Fomentar la comunicación en pareja tras la llegada del niño
Un niño lo cambia todo en el seno del hogar, por ello, la realidad es que una relación estable y consolidada se fortalece tras la llegada del niño, en cambio, una pareja débil que está ya rota en el fondo, termina de distanciarse completamente tras la llegada del niño. Sencillamente, porque la maternidad es una prueba difícil que implica mucho esfuerzo y sacrificio. Es decir, a partir de ese momento, la pareja debe de hacer espacio en su relación a un nuevo vínculo afectivo. De este modo, cambia el mapa relacional, el hogar y la organización del tiempo.

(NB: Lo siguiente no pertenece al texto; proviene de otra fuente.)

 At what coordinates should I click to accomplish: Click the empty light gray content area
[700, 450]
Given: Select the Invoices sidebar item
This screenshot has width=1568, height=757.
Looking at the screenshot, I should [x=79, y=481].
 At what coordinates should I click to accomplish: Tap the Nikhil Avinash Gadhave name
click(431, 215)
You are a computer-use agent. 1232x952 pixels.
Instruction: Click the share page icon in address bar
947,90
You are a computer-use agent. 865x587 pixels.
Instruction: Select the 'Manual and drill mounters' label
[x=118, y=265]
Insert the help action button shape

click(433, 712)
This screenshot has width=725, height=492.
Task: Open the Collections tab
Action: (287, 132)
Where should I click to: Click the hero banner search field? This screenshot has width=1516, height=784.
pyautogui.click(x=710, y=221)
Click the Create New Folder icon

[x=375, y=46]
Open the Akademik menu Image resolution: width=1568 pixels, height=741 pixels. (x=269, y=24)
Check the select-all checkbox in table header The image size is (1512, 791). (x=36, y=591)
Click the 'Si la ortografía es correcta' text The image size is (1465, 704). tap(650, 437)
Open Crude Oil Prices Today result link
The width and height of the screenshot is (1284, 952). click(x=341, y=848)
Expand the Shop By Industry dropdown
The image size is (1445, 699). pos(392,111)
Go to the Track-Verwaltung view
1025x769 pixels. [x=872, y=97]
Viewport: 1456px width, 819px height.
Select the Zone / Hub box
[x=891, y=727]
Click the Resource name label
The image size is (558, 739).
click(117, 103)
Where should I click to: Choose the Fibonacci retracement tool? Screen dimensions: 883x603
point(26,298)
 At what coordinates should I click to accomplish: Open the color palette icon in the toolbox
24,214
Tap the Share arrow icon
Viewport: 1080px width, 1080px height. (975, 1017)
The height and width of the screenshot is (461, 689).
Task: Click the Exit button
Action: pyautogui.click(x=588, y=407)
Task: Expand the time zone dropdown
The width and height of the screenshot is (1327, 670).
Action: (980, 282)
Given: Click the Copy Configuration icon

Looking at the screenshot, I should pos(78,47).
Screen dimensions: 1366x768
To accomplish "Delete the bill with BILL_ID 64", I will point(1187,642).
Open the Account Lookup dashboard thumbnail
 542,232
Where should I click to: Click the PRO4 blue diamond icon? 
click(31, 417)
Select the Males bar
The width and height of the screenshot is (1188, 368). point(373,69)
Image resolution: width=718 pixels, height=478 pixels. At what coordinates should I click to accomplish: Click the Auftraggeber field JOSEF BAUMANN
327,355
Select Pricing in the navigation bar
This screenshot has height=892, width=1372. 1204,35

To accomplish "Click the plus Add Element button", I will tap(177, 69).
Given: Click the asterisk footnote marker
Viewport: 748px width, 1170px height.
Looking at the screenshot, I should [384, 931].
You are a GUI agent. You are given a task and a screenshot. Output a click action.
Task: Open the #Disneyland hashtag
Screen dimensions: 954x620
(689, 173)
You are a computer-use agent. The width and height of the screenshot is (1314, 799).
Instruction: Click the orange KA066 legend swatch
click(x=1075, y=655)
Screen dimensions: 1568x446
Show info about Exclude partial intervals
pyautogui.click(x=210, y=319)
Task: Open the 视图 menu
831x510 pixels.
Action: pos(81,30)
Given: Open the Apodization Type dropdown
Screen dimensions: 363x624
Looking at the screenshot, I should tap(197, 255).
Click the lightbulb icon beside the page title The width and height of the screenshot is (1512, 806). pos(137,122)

Sin embargo, el hecho de que un hijo sea muy importante no significa que se deba descuidar la relación de pareja. Todo lo contrario. Es decir, a partir de ese momento, habrá que hacer un esfuerzo mayor para poder encontrar huecos en los que poder estar juntos, fomentar la comunicación, cultivar el romanticismo, tener espacio para la intimidad… De lo contrario, al final, las parejas se van distanciando y con el paso de los años puede que un día descubran que comparten muy pocas cosas en común.

Por ello, se debe de seguir teniendo espacio para planes habituales como salir a cenar un viernes por la noche, ver una peli bonita en el cine, disfrutar de un viaje de fin de semana solos… Está claro que habrá que pedir ayuda y saber delegar, es decir, puedes contratar a una niñera para que cuide del peque varias horas en ciertos momentos. Y también, puedes dejar que sean los abuelos los que disfruten del niño algunos días mientras vosotros os tomáis un respiro.

Tal vez no existe una fórmula mágica para lograr tal objetivo pero merece la pena seguir alimentando la relación de pareja con la misma ilusión de siempre. Por supuesto, también es esencial disfrutar de los momentos en común con el niño y fortalecer la vida familiar del hogar.